Como está a ser solucionada a questão dos chamados “turbo-professores” que leccionam simultaneamente em várias escolas do Ensino Superior?
Demos uma viragem de 180 graus nessa situação. A legislação prevê que os cursos tenham um corpo docente próprio. Os professores trabalham, de acordo com a Lei, a tempo integral, num único estabelecimento e não o podem fazer em 3 ou 4 escolas, como sucedia. Por outro lado, estipulou-se como inaceitáveis determinadas acumulações de cargos, por exemplo de direcção em mais de uma instituição, para se precaver situações de conflitos de interesses.
O Governo prevê criar alguma nova universidade pública, por exemplo em Viseu, como forças vivas daquela cidade pretendem?
O executivo considera que a rede pública de universidades e politécnicos existentes corresponde às necessidades do país; é a suficiente. Não queremos a proliferação errática de universidades públicas por Portugal. No entanto, estamos abertos a considerar situações de manifesta necessidade de oferta universitária em locais onde a mesma ainda não esteja disponibilizada, mas isso tem de ser demonstrado.
Em Bragança, há quem defenda a transformação do politécnico em universidade. Encara de forma positiva tal projecto, aí ou noutra cidade?
Não. O Governo pretende valorizar a acção positiva que os politécnicos têm tido e recusa, em qualquer local do país, transformar um bom politécnico numa má universidade, apenas para responder a anseios de tipo regionalista.
Qual a natureza dos novos institutos universitários. São mais uma componente do sistema a acrescentar aos politécnicos e universidades?
De modo nenhum. É apenas uma forma organizacional, prevendo eventuais situações em que a oferta de ensino superior a reclame. Mas, não altera a base do sistema alicerçada nas universidades e politécnicos. Repare-se que há casos específicos que têm de ser considerados, como o Instituto superior de Ciências do Trabalho e Empresa (ISCTE) de Lisboa, que é uma escola universitária não integrada.
A formação complementar para professores está a ser aproveitada por alguns apenas para conseguirem avanços na sua carreira, através da frequência de cursos em nada relacionados com a sua área científica. Que medidas defende para alterar a situação?
========================
Tarefa A: Na entrevista sobre o ensino superior, passa para uma lista curta o parágrafo que começa por "Demos uma viragem de 180 graus". Mantém os factos principais.
Tarefa B: Resume em duas frases a entrevista sobre o ensino superior.
Tarefa C: Dá seguimento à entrevista sobre o ensino superior, a começar logo depois da última frase.
========================
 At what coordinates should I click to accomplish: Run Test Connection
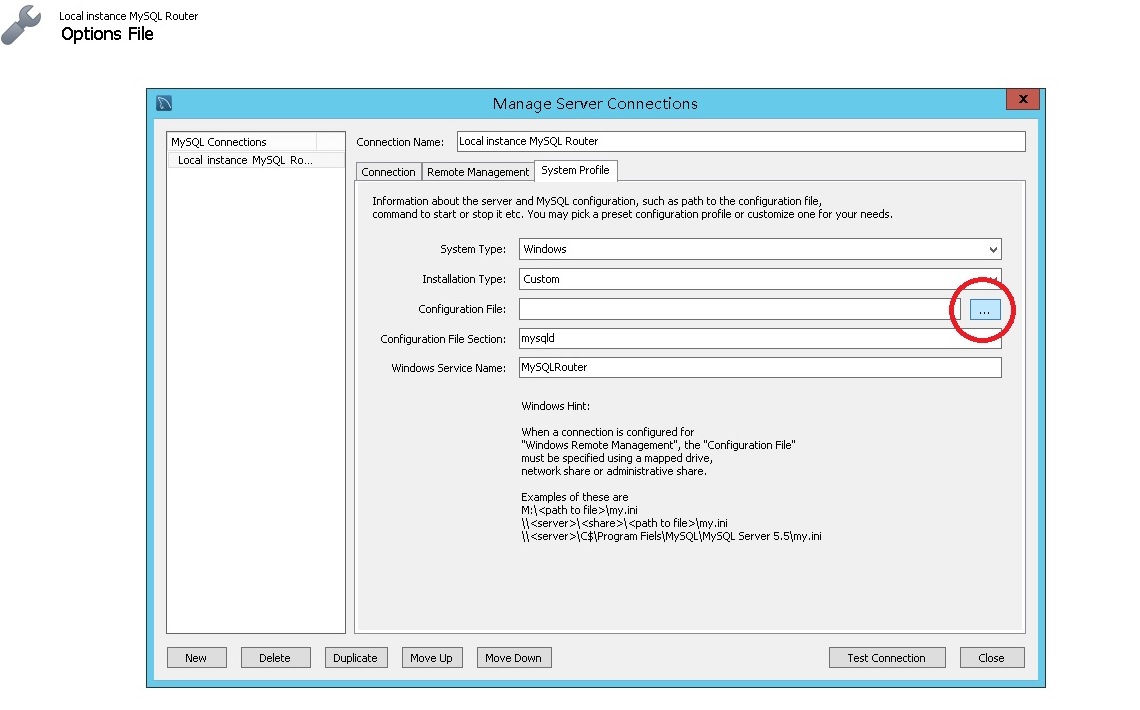point(887,657)
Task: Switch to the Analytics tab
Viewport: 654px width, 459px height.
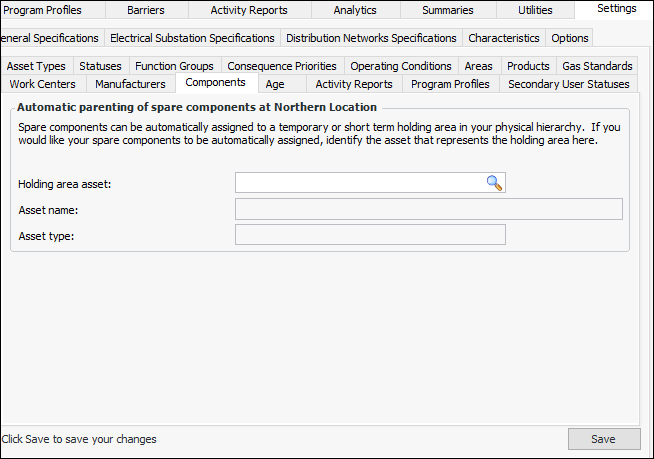Action: (x=354, y=10)
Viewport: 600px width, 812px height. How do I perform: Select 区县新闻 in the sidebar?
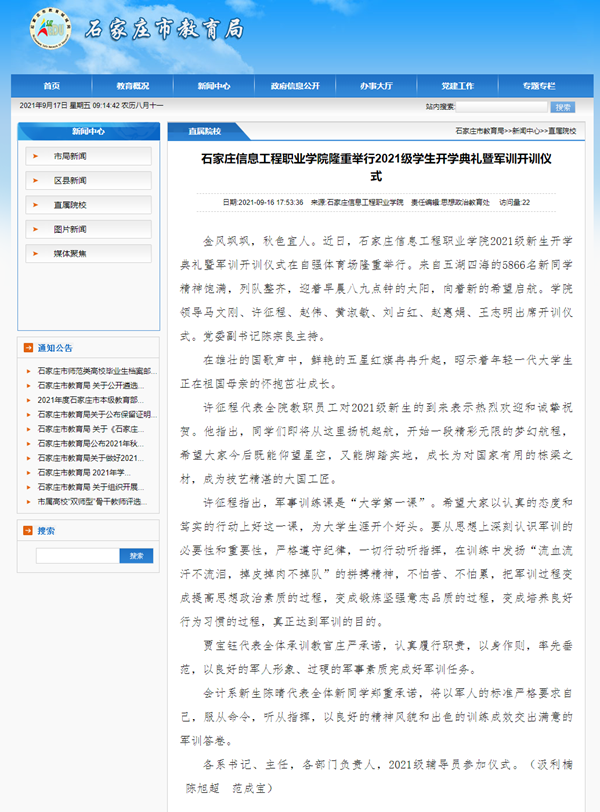pyautogui.click(x=70, y=180)
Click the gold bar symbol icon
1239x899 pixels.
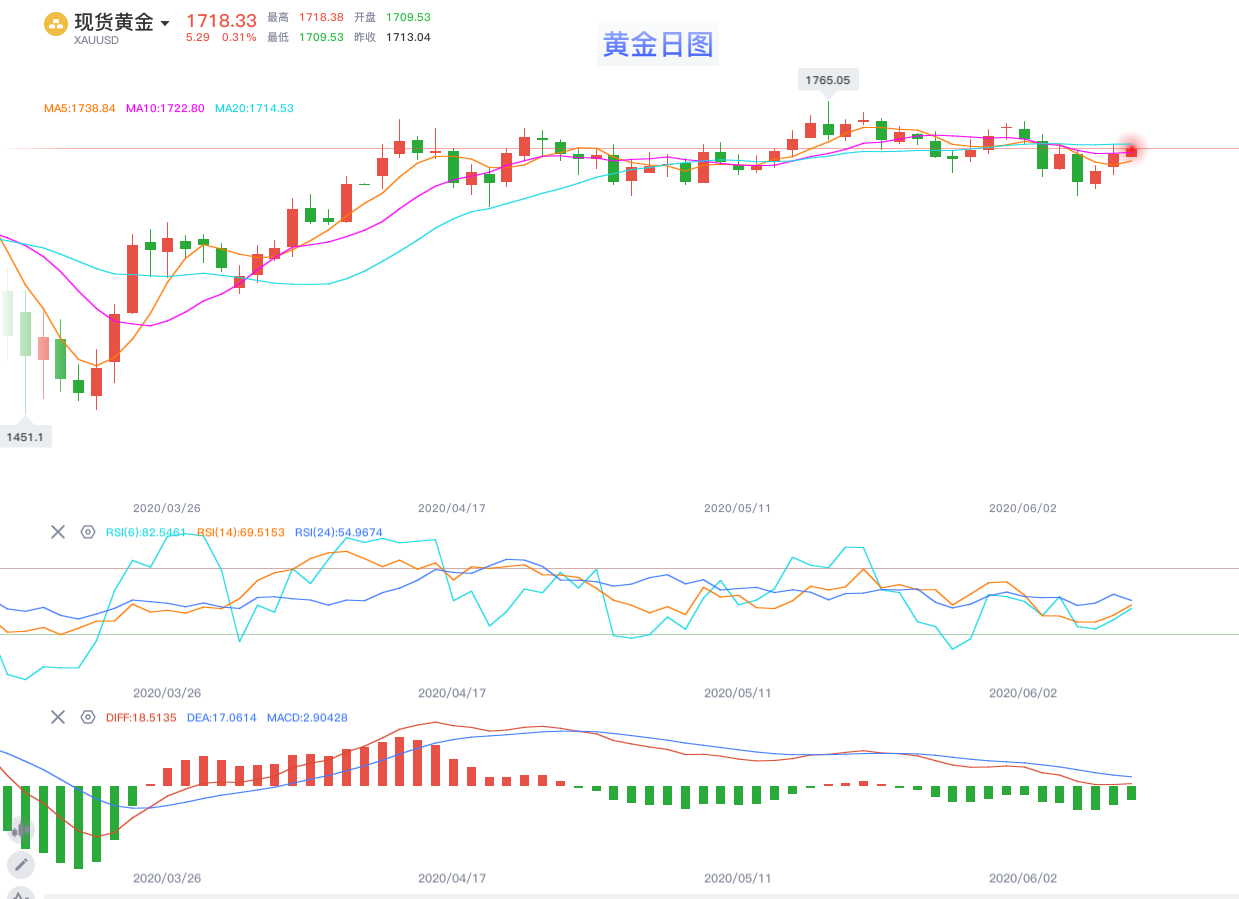(56, 24)
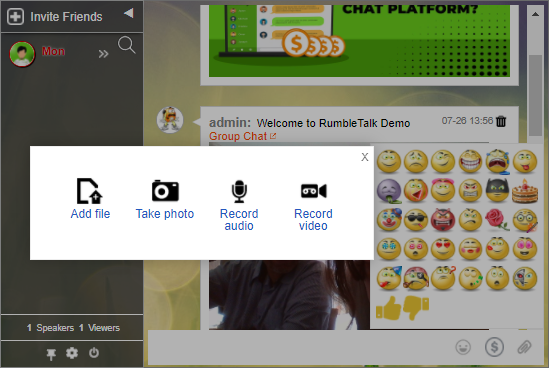The width and height of the screenshot is (549, 368).
Task: Click the Add file upload icon
Action: point(90,191)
========================
Resposta A:
- A lei prevê que os cursos tenham um corpo docente próprio.
- Os professores trabalham a tempo integral num único estabelecimento e já não podem dar aulas em 3 ou 4 escolas, como antes acontecia.
- Certas acumulações de cargos passaram a ser inaceitáveis, como a direção em mais de uma instituição, para evitar conflitos de interesses.

Resposta B: Segundo a entrevista, a lei obriga agora os professores a trabalhar a tempo integral numa só escola e proíbe certas acumulações de cargos. O Governo considera suficiente a rede pública de universidades e politécnicos e recusa transformar politécnicos em universidades por anseios regionalistas, e os novos institutos universitários são apenas uma forma organizacional que não altera a base do sistema.

Resposta C:
Com as alterações legislativas efectuadas nos últimos anos, os professores dos ensinos básico e secundário têm de ser licenciados. Havia, no entanto, um grande número de docentes que não o eram. A realização de cursos complementares de formação pretendeu colmatar tal insuficiência. Mas, é verdade que, infelizmente, nos casos de muitos professores, serviu sobretudo para melhorar a sua situação na carreira e em termos de aposentação. Tudo faremos, no entanto, para assegurar que seja cumprido o objectivo para o qual os cursos foram criados, de modo a que não seja desvirtuado.
Quais as suas principais prioridades de actuação para o ensino superior em Portugal?
A nossa grande “batalha” é, sem dúvida a da qualidade, nos diversos subsistemas. A avaliação das instituições é outra das linhas-força da política da Secretaria de Estado. Em termos de medidas mais concretas, estamos empenhados na elaboração de legislação
regulamentadora da Lei de Ordenamento do Ensino Superior. O problema da duração dos cursos superiores portugueses é outra matéria a que estamos atentos. Não há problemas de reconhecimento de cursos, mas a Declaração de Bolonha preconiza uma maior harmonização na duração dos mesmos. No estrangeiro, pergunta-se, muitas vezes, a um licenciado do nosso país, a razão porque o seu curso é tão longo. Penso que há em Portugal pelo menos um grau académico a mais. Defendo que formar um licenciado não deve demorar tanto tempo, mas alterar a actual situação exige um trabalho muito profundo, praticamente de análise curso a curso. Estamos, contudo, a lançar as bases de discussão da questão.